1. Beim überschlägigen Durchlesen der Entscheidungen fällt mir auf (nicht wirklich unerwartet): Die Gerichte machen es sich gern leicht und setzen die Hürde des Widerlegens der gesetzlichen Vermutung SEHR hoch. Es wird also nicht leicht.

2. Schlüssige Darstellung für die Liebesheirat samt Beweisen und Zeugen finden und vortragen.

3. Hinweis auf eigene Versorgung, die die Witwenrente in den Hintergrund drängt.

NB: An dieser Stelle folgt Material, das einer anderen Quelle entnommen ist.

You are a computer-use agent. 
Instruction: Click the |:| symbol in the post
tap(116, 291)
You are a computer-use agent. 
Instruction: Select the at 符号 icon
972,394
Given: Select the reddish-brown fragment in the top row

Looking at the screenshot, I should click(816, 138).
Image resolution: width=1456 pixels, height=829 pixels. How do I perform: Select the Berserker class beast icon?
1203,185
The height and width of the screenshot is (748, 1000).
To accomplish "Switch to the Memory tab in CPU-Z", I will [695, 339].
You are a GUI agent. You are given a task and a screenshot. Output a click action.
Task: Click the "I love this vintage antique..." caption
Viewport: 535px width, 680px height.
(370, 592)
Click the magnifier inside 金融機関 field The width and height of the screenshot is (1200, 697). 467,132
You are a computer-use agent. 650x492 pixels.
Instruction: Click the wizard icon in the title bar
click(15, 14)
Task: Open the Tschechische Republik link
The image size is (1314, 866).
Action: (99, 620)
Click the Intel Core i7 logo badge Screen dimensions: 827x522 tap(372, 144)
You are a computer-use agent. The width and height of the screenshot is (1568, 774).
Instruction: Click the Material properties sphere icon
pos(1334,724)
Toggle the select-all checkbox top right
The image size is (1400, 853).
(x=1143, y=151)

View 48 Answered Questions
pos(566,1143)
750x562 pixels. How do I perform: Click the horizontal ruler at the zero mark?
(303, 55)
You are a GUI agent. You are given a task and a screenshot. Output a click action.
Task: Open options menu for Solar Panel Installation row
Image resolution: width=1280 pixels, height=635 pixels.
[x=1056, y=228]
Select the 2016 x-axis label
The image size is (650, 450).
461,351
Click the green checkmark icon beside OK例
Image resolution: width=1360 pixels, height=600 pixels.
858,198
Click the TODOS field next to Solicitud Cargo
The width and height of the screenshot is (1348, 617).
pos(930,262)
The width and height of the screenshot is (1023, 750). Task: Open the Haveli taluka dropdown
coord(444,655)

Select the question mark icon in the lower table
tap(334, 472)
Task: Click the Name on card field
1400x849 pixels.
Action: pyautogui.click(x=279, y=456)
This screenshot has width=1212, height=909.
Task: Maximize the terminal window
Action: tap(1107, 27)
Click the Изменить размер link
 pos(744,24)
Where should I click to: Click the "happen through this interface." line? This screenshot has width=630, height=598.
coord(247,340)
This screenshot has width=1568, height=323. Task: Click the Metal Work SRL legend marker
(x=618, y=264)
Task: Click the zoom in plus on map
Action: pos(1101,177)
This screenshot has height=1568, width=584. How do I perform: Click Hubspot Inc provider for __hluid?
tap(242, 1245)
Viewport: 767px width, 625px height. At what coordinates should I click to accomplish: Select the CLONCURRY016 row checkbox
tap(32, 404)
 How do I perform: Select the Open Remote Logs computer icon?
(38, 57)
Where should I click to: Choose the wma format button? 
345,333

4. Doch noch mal Suche im medizinischen Bereich: Berichte von zwar schwer erkrankten, aber doch länger BSDK-Überlebenden finden. Von mindestens einem Fall - so meine ich zu erinnern - ist in dem Buch von David Servan-Schreiber, Das Antikrebsbuch, zu lesen. Zwar kein ausgewiesen wissenschaftliches Buch, aber eines mit wissenschaftlicher Fundierung. Ärzte auf Veröffentlichungen zu Langzeit-, zumindest Längerzeitüberlebenden ansprechen. Ärztliches Gutachten zur Prognose vorlegen.

5. Zum Aspekt "auf absehbare Zeit" habe ich so auch nichts weiter gefunden.

So, liebe Conny, das wars erst einmal. Ich habe mich gerade erfolgreich um das gedrückt, was ich jetzt eigentlich hätte machen wollen/ sollen/ müssen ...
Wie verquer die Sozialgerichte manchmal entscheiden, sehe ich z.Zt. an einem jungen Designer, der künstlerische Unikate herstellt und sich bei der Künstlersozialversicherung einklagt. Argumentation des Bundessozialgerichts: Kunsthandwerk, keine Kunst. Künstler könne nur sein, wer in "Fachkreisen als Künstler anerkannt" ist. Wie bitte, soll das bei einem erst jungen Künstler funktionieren? Ist ein Maler, der auf Leinwand ein Bild malt, dann auch erstmal nur Kunsthandwerker? Kann doch wohl nicht ganz richtig sein. Zeigt aber, wie begeistert sich Gerichte auf vermeintlich objektivierbare Kriterien stürzen.